They say chickenheads are like that. The thought made him feel even more
glum. "I could help you unpack,"
he ventured; the door, now, had virtually shut in his
face. "And your furniture."
The girl said, "I have no furniture. All these things"
-- she indicated the room behind her -- "they were
here."
"They won't do," Isidore said. He could tell that at a
glance. The chairs, the carpet, the tables -- all had
rotted away; they sagged in mutual ruin, victims of the
despotic force of time. And of abandonment. No one had lived in this
apartment for years; the ruin had become almost complete. He couldn't imagine how she
figured on living in such surroundings. "Listen," he said
earnestly. "If we go all over the building looking we can
probably find you things that aren't so tattered. A lamp
from one apartment, a table from another."
"I'll do it," the girl said. "Myself, thanks."
"You'd go into those apartments alone?" He could
not believe it.
"Why not?" Again she shuddered nervously, grimacing in awareness of saying something wrong.
Isidore said, "I've tried it. Once. After that I just
come home and go in my own place and I don't think
about the rest. The apartments in which no one lives --
hundreds of them and all full of the possessions people
had, like family photographs and clothes. Those that
died couldn't take anything and those who emigrated
didn't want to. This building, except for my apartment,
is completely kipple-ized."
"Kipple-ized'?" She did not comprehend.
"Kipple is useless objects, like junk mail or match
folders after you use the last match or gum wrappers or
yesterday's homeopape. When nobody's around, kipple
reproduces itself. For instance, if you go to bed leaving
any kipple around your apartment, when you wake up
the next morning there's twice as much of it. It always
gets more and more."
"I see." The girl regarded him
uncertainly, not knowing whether to believe him. Not sure if he meant it
seriously.
"There's the First Law of Kipple," he said. "'Kipple
drives out nonkipple.' Like Gresham's law about bad
money. And in these apartments there's been nobody
there to fight the kipple."
"So it has taken over completely," the girl finished.

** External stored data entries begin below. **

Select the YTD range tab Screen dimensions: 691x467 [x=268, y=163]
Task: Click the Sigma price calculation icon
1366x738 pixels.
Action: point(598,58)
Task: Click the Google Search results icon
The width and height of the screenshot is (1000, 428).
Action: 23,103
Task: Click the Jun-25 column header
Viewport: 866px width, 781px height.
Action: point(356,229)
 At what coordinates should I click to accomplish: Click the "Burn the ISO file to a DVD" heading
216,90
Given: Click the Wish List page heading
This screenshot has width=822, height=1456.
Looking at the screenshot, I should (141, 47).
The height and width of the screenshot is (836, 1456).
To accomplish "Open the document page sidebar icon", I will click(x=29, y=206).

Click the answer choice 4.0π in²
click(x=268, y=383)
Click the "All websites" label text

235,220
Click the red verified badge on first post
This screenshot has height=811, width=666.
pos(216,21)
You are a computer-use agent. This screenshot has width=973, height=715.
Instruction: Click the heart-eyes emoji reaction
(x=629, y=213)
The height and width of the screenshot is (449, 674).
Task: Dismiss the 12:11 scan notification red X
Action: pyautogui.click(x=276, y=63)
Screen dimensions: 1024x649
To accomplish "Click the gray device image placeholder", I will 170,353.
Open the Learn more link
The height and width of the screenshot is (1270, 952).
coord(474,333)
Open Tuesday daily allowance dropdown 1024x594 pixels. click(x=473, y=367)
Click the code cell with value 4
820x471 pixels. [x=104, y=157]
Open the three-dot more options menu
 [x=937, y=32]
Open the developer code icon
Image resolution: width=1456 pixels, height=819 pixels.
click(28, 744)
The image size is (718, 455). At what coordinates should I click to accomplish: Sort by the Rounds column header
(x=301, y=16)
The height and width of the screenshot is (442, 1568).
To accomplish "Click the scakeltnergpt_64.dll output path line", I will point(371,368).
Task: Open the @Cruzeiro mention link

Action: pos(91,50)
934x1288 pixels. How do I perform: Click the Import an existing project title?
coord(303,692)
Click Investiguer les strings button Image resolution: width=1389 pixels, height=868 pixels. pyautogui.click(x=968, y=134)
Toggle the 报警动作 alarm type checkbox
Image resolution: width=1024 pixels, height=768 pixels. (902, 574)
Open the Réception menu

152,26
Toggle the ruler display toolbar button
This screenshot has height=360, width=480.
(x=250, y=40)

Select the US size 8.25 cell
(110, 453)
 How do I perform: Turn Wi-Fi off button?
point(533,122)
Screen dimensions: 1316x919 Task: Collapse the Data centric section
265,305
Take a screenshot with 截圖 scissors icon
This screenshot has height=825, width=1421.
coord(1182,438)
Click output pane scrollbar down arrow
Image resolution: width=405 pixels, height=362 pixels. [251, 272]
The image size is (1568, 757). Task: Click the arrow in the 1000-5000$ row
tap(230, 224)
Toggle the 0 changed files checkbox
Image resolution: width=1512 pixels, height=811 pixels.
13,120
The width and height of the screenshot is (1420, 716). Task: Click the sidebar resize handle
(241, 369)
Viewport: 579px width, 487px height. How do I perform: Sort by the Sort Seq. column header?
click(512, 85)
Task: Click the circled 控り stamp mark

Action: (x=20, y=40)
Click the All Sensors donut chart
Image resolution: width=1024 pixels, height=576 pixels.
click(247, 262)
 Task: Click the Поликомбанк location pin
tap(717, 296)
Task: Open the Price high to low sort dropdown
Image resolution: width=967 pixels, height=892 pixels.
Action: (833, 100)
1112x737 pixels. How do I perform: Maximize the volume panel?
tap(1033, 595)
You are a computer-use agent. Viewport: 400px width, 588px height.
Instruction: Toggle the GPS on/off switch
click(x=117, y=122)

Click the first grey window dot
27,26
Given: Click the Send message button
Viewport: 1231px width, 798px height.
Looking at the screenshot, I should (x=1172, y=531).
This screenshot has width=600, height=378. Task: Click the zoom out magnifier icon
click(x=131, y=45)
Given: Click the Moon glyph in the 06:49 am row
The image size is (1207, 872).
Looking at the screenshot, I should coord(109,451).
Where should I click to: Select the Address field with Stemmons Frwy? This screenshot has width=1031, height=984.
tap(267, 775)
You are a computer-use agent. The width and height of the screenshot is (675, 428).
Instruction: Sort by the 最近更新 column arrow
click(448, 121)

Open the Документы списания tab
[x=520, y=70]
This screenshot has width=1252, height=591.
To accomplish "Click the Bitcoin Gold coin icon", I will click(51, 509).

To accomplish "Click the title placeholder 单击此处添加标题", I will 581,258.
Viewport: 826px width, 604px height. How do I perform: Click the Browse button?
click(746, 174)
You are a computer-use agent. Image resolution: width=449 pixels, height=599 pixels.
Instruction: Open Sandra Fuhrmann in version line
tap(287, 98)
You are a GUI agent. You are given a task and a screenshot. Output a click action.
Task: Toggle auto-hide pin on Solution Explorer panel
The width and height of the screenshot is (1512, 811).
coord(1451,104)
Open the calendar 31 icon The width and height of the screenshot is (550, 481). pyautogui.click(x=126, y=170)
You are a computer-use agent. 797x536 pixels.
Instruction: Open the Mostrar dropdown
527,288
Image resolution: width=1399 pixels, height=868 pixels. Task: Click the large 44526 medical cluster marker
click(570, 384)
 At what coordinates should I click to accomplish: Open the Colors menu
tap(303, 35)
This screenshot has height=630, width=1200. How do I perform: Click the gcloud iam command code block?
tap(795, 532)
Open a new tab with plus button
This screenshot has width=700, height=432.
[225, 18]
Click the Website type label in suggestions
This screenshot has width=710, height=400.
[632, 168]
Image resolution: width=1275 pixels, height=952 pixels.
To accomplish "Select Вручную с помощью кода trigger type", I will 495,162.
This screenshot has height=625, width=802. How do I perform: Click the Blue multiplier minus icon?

She nodded. "Now I understand."
"Your place, here," he said, "this apartment you've
picked -- it's too kipple-ized to live in. We can roll the
kipple-factor back; we can do like I said, raid the other
apts. But --" He broke off.
"But what?"
Isidore said, "We can't win."
"Why not?" The girl stepped into the hall, closing
the door behind her; arms folded self-consciously before her small high breasts she faced him, eager to
understand. Or so it appeared to him, anyhow. She was
at least listening.
"No one can win against kipple," he said, "except
temporarily and maybe in one spot, like in my apartment I've sort of created a stasis between the pressure
of kipple and nonkipple, for the time being. But eventually I'll die or go away, and then the kipple will again
take over. It's a universal principle operating throughout the universe; the entire universe is moving toward a
final state of total, absolute kippleization." He added. "Except of course for the upward climb of Wilbur
Mercer."
The girl eyed him. "I don't see any
relation."
"That's what Mercerism is all about." Again he
found himself puzzled. "Don't you participate in fusion? Don't you own an empathy
box?"
After a pause the girl said carefully, "I didn't bring
mine with me. I assumed I'd find one here."
"But an empathy box," he said, stammering in his
excitement, "is the most personal possession you have!
It's an extension of your body; it's the way you touch
other humans, it's the way you stop being alone. But
you know that. Everybody knows that. Mercer even lets
people like me --" He broke off. But too late; he had
already told her and he could see by her face, by the flicker of sudden
aversion, that she knew. "I almost
passed the IQ test," he said in a low, shaky voice. "I'm
not very special, only moderately; not like some you
see. But that's what Mercer doesn't care about."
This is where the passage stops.